Imaging Physics, Fraunhofer Institute for Digital Medicine MEVIS, Bremen, Germany.
Faculty 1 (Physics/Electrical Engineering), University of Bremen, Bremen, Germany.
Magn Reson Med. 2022 Apr;87(4):1876-1885. doi: 10.1002/mrm.29083. Epub 2021 Nov 14.

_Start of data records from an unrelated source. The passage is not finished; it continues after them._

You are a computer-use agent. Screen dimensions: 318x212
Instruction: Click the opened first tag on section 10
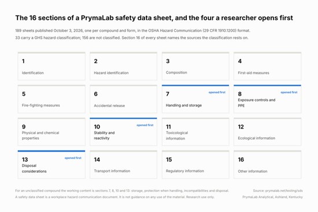coord(145,125)
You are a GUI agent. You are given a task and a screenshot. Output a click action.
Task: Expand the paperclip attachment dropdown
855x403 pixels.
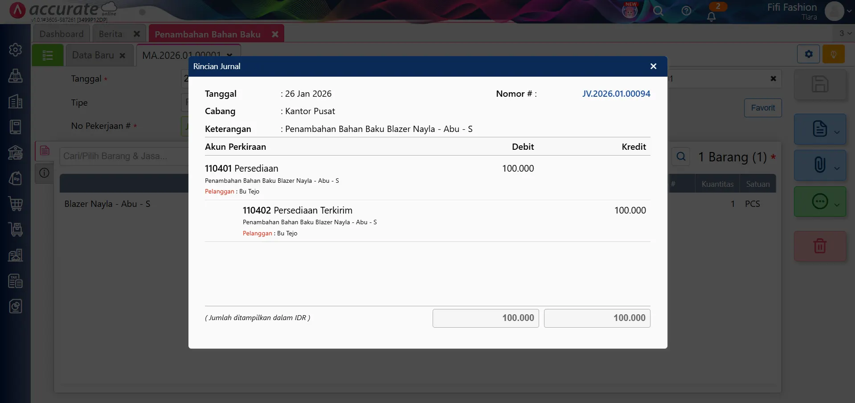click(837, 168)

Arterial spin labeling allows noninvasive measurement of cerebral blood flow by magnetically labeling inflowing blood, using it as endogenous tracer. Unfortunately, sensitivity to subject motion is high due to the subtractive nature of arterial spin labeling, which is especially problematic if Cartesian segmented 3D gradient and spin echo (GRASE) is applied. Using a 3D GRASE PROPELLER (3DGP) segmentation, retrospective correction of in-plane rigid body motion is possible before final combination of different segments. However, the standard 3DGP reconstruction is affected by off-resonance effects and has not yet been validated with different motion patterns and levels of background suppression.
The standard algorithm (1) and a Cartesian segmented 3D GRASE (2), as well as a new 3DGP reconstruction algorithm, which allows joint estimation of motion and geometric distortion (called 3DGP-JET), are validated in 5 healthy volunteers. Image quality of perfusion-weighted images was investigated for background suppression levels of 0%, 5%, and 10% in combination with no motion, as well as slow and fast intentional motion patterns during the scan.
The proposed 3DGP-JET algorithm allowed robust estimation of field maps and motion for all scenarios, and greatly reduced motion-related artifacts in perfusion-weighted images when compared with Cartesian segmented 3D GRASE.
Further improvements of the presented 3DGP-JET routine and a combination with prospective motion correction are recommended to compensate for through-plane motion, making the presented technique a good candidate for dealing with motion-related artifacts in arterial spin labeling images in clinical reality.
动脉自旋标记法通过对流入血液进行磁标记,将其作为内源性示踪剂,从而实现对脑血流的非侵入性测量。然而,由于动脉自旋标记法具有相减性质,因此对受试者运动非常敏感,如果应用笛卡尔分段 3D 梯度和自旋回波(GRASE),则尤其成问题。使用 3D GRASE 推进器(3DGP)分段,在最终组合不同分段之前,可以对平面内刚体运动进行回顾性校正。然而,标准的 3DGP 重建受到离频效应的影响,并且尚未针对不同的运动模式和背景抑制水平进行验证。
在 5 名健康志愿者中验证了标准算法(1)和笛卡尔分段 3D GRASE(2)以及一种新的 3DGP 重建算法,该算法允许联合估计运动和几何变形(称为 3DGP-JET)。研究了在结合无运动以及在扫描过程中存在缓慢和快速有意运动模式时,背景抑制水平为 0%、5%和 10%的情况下,灌注加权图像的图像质量。
与笛卡尔分段 3D GRASE 相比,所提出的 3DGP-JET 算法允许对所有场景进行稳健的场图和运动估计,并大大减少了灌注加权图像中的运动相关伪影。
建议进一步改进所提出的 3DGP-JET 例程并结合前瞻性运动校正,以补偿平面内运动,从而使所提出的技术成为在临床实践中处理动脉自旋标记图像中与运动相关的伪影的良好候选技术。